How this skill works

The skill inspects provided service discovery specs, Prometheus version, and alert/recording definitions, and emits recommended prometheus.yml, alerts.yml, recording_rules.yml, and alertmanager.yml artifacts. It validates SD credentials/permissions, checks cardinality risks, recommends relabeling/metric_relabel_configs, and derives recording rules to precompute expensive aggregations. It also proposes federation topologies and optimized PromQL patterns to reduce query cost and improve dashboard performance.

When to use it

  • Setting up Prometheus to scrape Kubernetes, Consul, EC2, or static/file targets
  • Creating symptom-based alerting and multi-window burn-rate alerts for SLOs
  • Adding recording rules to speed up expensive or high-cardinality queries
  • Designing federation for multi-datacenter or cross-service aggregation
  • Configuring Alertmanager routing, grouping, and inhibition for incident workflows

Best practices

  • Normalize global scrape_interval and evaluation_interval (15s recommended) and override per-job when needed
  • Drop or aggregate high-cardinality labels via metric_relabel_configs before they create new time series
  • Precompute expensive aggregations with recording rules named using level:metric:operations conventions
  • Filter early in PromQL using label matchers; avoid broad selectors and long time ranges without recording rules
  • Group alerts by cluster+alertname and use inhibition rules to suppress noisy lower-severity alerts

Example use cases

  • T1: Single-service setup — static targets, basic alerts, alertmanager integration, no recording rules
  • T2: Multi-service discovery — Kubernetes/Consul/EC2 SD, relabeling, 5–10 recording rules, multi-window burn-rate alerts, Alertmanager routing
  • T3: Enterprise — hierarchical federation across datacenters, cardinality reduction, PromQL performance tuning, Remote Write/OTLP integration
  • Alertmanager routing example: PagerDuty for critical, Slack for warnings, email fallback with group_wait/group_interval controls

FAQ

What inputs are required to generate configurations?
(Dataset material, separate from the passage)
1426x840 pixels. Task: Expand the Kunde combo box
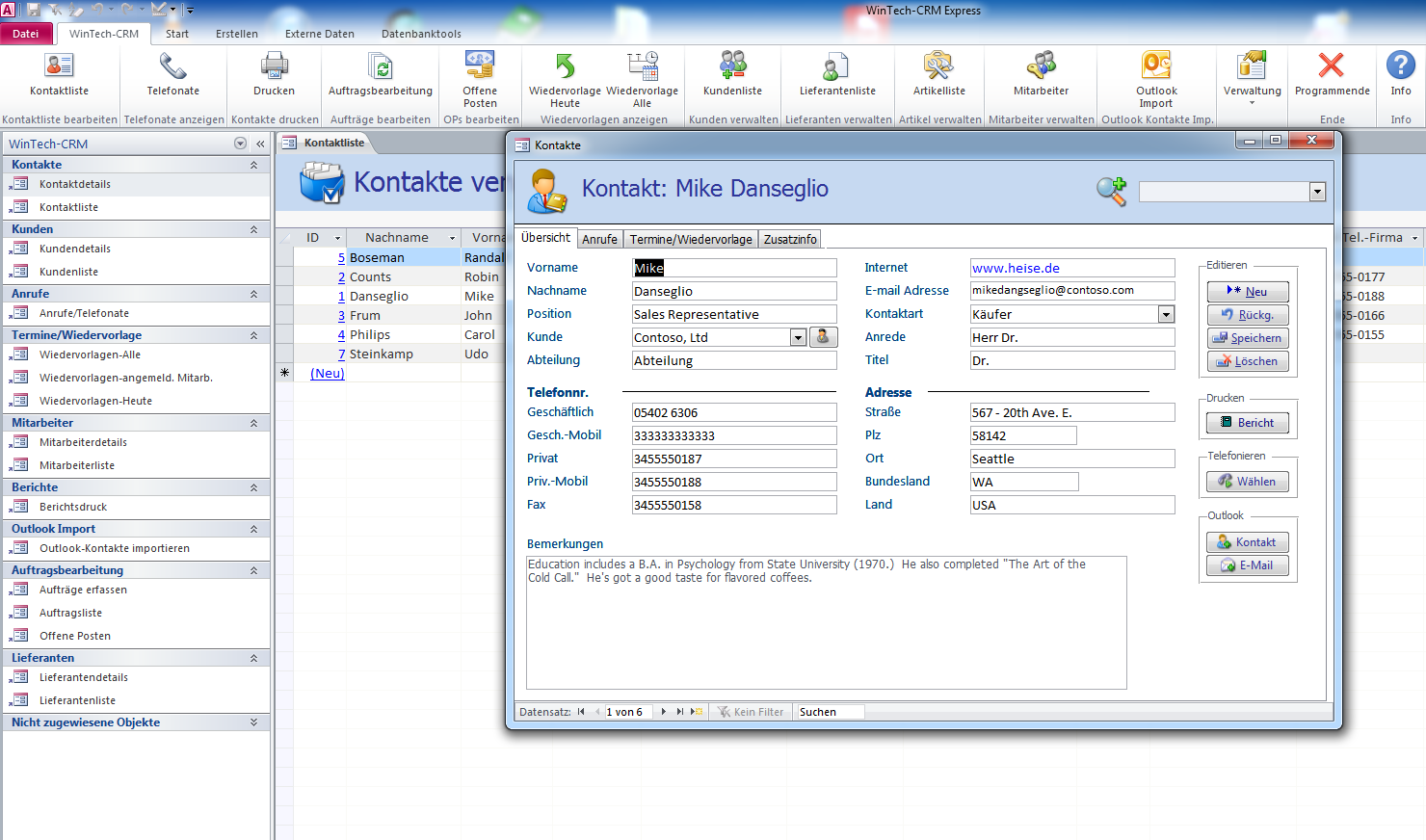point(798,337)
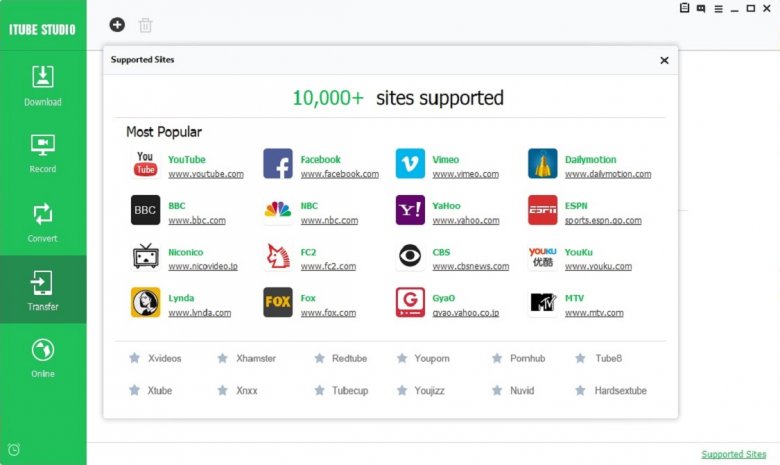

At minimum provide at least one scrape target specification (kubernetes_sd, consul_sd, ec2_sd, static_configs) and the Prometheus version. Alerts, recording rules, receivers, and federation topology are optional but recommended for advanced outputs.

How do I prevent high-cardinality storms?

Identify offending labels, drop or rename them with metric_relabel_configs, pre-aggregate via recording rules, and avoid emitting user-specific IDs/timestamps as labels. Aim for under ~10M active series per Prometheus instance.